── Los datos
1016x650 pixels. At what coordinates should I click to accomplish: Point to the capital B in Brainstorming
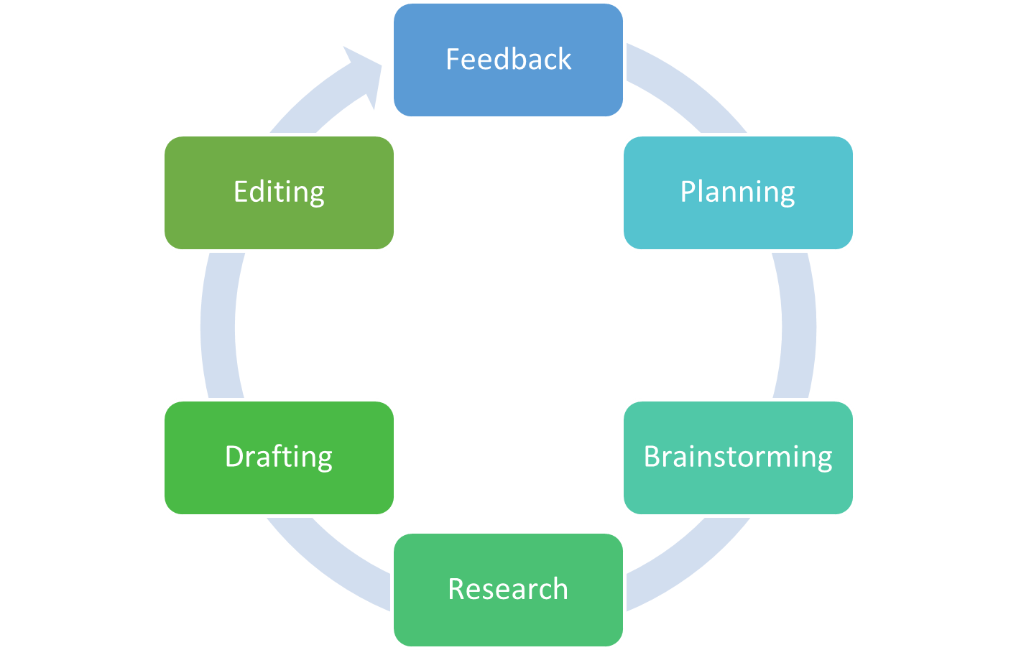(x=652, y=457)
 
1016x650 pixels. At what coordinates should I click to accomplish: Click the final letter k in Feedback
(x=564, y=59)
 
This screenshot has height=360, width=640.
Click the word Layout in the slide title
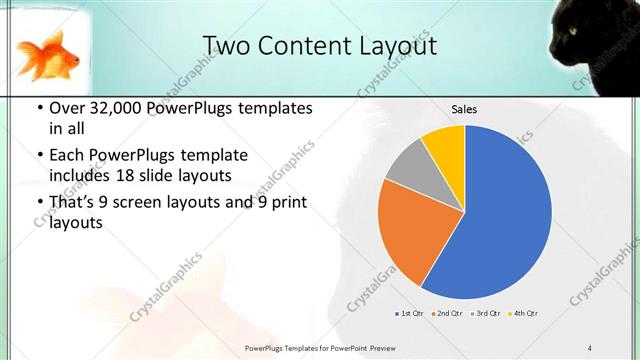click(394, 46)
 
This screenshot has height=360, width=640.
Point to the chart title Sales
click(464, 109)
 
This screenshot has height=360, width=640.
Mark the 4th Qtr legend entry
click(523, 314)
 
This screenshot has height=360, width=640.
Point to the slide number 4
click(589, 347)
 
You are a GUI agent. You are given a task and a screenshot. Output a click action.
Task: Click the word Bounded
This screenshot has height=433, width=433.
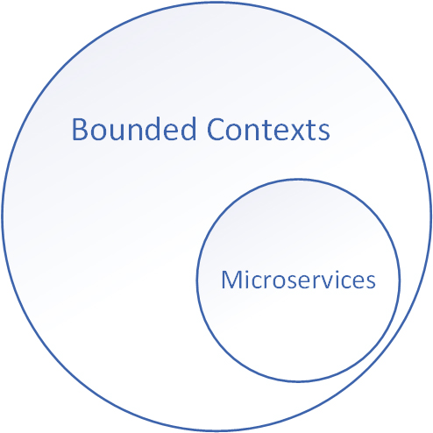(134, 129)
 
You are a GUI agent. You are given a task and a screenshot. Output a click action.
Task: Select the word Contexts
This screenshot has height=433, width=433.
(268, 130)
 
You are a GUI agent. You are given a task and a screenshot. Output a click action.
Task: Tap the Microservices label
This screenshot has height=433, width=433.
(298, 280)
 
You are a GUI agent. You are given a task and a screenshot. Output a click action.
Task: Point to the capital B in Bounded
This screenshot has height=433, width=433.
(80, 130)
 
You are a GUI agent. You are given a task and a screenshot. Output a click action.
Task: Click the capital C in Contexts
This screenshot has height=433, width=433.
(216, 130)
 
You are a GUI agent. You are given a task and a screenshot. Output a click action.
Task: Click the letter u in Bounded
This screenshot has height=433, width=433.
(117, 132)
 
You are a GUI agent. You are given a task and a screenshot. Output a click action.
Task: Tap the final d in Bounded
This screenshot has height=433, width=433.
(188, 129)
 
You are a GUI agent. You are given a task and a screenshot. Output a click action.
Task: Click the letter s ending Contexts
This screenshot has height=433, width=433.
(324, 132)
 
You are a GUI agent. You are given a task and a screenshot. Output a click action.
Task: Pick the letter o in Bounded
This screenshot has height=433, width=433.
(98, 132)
────
── Los datos
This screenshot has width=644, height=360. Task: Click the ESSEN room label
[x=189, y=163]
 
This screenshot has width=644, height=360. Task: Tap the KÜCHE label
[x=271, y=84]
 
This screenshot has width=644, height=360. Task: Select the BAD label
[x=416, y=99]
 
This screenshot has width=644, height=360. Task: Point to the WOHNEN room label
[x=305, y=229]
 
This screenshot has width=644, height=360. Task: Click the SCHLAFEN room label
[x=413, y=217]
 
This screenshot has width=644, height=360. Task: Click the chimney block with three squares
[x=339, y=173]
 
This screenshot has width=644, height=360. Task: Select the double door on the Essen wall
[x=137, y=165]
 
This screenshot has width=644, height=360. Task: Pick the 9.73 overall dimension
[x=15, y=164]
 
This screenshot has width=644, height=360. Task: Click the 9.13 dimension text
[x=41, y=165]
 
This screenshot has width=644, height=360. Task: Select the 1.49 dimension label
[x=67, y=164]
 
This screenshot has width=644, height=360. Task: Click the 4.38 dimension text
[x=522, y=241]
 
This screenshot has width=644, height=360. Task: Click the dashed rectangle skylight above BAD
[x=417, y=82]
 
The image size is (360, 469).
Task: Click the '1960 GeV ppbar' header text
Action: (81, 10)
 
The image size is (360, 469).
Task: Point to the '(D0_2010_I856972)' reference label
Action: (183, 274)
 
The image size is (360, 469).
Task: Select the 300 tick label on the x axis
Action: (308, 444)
────
Cuenta las líneas de los datos que contienen la cadena "Pick", distinguiendo entre mayúsculas y minúsculas. Indica solo el número.

*Salida*.
2